Metadata-Version: 2.4
Name: infershrink
Version: 0.2.4
Summary: Cut LLM costs 80%+. Smart retrieval, prompt compression, model routing — one package.
Project-URL: Homepage, https://musashimiyamoto1-cloud.github.io/infershrink-site/
Project-URL: Documentation, https://musashimiyamoto1-cloud.github.io/infershrink-site/docs/
Project-URL: Pricing, https://musashimiyamoto1-cloud.github.io/infershrink-site/docs/pricing.html
Project-URL: Contact, https://musashimiyamoto1-cloud.github.io/infershrink-site/#contact
Author-email: Musashi Miyamoto <MusashiMiyamoto1@icloud.com>
License-Expression: Apache-2.0
License-File: LICENSE
Keywords: ai,anthropic,cost-optimization,faiss,llm,model-routing,openai,prompt-compression,retrieval
Classifier: Development Status :: 3 - Alpha
Classifier: Intended Audience :: Developers
Classifier: License :: OSI Approved :: Apache Software License
Classifier: Programming Language :: Python :: 3
Classifier: Programming Language :: Python :: 3.9
Classifier: Programming Language :: Python :: 3.10
Classifier: Programming Language :: Python :: 3.11
Classifier: Programming Language :: Python :: 3.12
Classifier: Programming Language :: Python :: 3.13
Classifier: Topic :: Scientific/Engineering :: Artificial Intelligence
Classifier: Topic :: Software Development :: Libraries :: Python Modules
Requires-Python: >=3.9
Provides-Extra: all
Requires-Dist: anthropic>=0.18; extra == 'all'
Requires-Dist: faiss-cpu>=1.7.4; extra == 'all'
Requires-Dist: llmlingua>=0.2.0; extra == 'all'
Requires-Dist: mcp>=1.8.0; extra == 'all'
Requires-Dist: numpy>=1.24.0; extra == 'all'
Requires-Dist: openai>=1.0; extra == 'all'
Requires-Dist: sentence-transformers>=2.2.0; extra == 'all'
Provides-Extra: anthropic
Requires-Dist: anthropic>=0.18; extra == 'anthropic'
Provides-Extra: compression
Requires-Dist: llmlingua>=0.2.0; extra == 'compression'
Provides-Extra: dev
Requires-Dist: mypy; extra == 'dev'
Requires-Dist: pytest-cov; extra == 'dev'
Requires-Dist: pytest>=7.0; extra == 'dev'
Requires-Dist: ruff; extra == 'dev'
Provides-Extra: mcp
Requires-Dist: mcp>=1.8.0; extra == 'mcp'
Provides-Extra: openai
Requires-Dist: openai>=1.0; extra == 'openai'
Provides-Extra: retrieval
Requires-Dist: faiss-cpu>=1.7.4; extra == 'retrieval'
Requires-Dist: numpy>=1.24.0; extra == 'retrieval'
Requires-Dist: sentence-transformers>=2.2.0; extra == 'retrieval'
Description-Content-Type: text/markdown

# InferShrink

**One package to cut your LLM costs 80%+.**

Five capabilities, one install: **Retrieve → Compress → Classify → Route → Track.**

InferShrink wraps your OpenAI or Anthropic client to automatically compress prompts and route requests to the cheapest model that can handle the task. Add FAISS-powered semantic retrieval and LLMLingua compression for the full stack.

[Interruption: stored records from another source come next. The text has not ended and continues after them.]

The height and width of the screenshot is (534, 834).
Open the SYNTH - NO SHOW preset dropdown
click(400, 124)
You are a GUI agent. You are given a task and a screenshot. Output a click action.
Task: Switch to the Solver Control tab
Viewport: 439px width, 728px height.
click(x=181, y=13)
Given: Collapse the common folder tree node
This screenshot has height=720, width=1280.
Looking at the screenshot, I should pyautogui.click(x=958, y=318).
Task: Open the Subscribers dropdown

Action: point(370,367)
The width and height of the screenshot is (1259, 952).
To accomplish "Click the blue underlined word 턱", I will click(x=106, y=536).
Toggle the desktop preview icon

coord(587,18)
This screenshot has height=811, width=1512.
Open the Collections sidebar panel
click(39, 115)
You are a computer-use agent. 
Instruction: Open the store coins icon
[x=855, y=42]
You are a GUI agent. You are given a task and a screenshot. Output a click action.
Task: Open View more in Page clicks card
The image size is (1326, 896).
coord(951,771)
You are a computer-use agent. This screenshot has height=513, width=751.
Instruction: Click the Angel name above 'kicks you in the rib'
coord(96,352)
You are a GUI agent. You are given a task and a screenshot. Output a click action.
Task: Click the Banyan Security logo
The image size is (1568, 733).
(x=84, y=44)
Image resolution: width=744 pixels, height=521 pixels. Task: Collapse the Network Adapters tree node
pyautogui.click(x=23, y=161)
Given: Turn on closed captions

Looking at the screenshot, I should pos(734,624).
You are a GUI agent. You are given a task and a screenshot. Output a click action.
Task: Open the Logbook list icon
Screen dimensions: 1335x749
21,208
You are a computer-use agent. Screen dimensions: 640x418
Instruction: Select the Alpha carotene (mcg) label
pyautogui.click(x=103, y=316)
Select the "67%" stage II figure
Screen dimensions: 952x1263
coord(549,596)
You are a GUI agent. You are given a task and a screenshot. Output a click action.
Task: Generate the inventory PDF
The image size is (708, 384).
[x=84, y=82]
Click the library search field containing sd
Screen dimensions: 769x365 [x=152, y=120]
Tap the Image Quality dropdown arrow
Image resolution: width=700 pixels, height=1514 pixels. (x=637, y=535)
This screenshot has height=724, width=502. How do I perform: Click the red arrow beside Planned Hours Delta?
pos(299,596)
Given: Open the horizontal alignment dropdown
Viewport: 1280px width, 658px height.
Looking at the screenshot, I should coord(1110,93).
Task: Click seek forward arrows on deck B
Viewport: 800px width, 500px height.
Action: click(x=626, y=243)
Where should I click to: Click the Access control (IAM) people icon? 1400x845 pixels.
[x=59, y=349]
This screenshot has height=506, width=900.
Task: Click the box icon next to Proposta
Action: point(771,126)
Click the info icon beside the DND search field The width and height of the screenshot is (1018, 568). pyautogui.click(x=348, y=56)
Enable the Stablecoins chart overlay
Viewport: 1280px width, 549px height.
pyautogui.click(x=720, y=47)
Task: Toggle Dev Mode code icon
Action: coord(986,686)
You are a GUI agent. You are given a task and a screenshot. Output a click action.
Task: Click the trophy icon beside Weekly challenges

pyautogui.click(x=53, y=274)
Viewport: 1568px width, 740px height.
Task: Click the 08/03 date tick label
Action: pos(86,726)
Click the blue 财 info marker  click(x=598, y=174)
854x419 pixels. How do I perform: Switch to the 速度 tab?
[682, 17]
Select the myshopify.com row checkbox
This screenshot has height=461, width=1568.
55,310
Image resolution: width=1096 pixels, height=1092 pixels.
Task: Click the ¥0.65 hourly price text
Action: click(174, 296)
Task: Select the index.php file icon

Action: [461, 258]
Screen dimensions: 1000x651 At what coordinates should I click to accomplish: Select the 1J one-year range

[![PyPI](https://img.shields.io/pypi/v/infershrink)](https://pypi.org/project/infershrink/)
[![License](https://img.shields.io/badge/license-Apache%202.0-blue.svg)](LICENSE)
[![Python](https://img.shields.io/pypi/pyversions/infershrink)](https://pypi.org/project/infershrink/)

## Installation

```bash
# Core (zero dependencies — routing + classification + tracking)
pip install infershrink

# With semantic retrieval (FAISS + sentence-transformers)
pip install infershrink[retrieval]

# With prompt compression (LLMLingua)
pip install infershrink[compression]

# Everything
pip install infershrink[all]
```

> **Note:** Retrieval features require Python ≥ 3.10. Core features work on 3.9+.

## Feature Matrix

| Feature | Install | Dependencies | Size |
|---------|---------|--------------|------|
| **Classify** | `pip install infershrink` | None | ~50KB |
| **Route** | `pip install infershrink` | None | ~50KB |
| **Track** | `pip install infershrink` | None | ~50KB |
| **Wrapper** | `pip install infershrink` | openai/anthropic (your existing client) | ~50KB |
| **Compress** | `pip install infershrink[compression]` | llmlingua | ~2GB model download |
| **Retrieve** | `pip install infershrink[retrieval]` | faiss-cpu, sentence-transformers | ~400MB model download |
| **Deduplicate** | `pip install infershrink[retrieval]` | (included with retrieval) | — |

**Core features** (classify, route, track, wrapper) have **zero dependencies** and work immediately. Optional features require additional installs and download ML models on first use.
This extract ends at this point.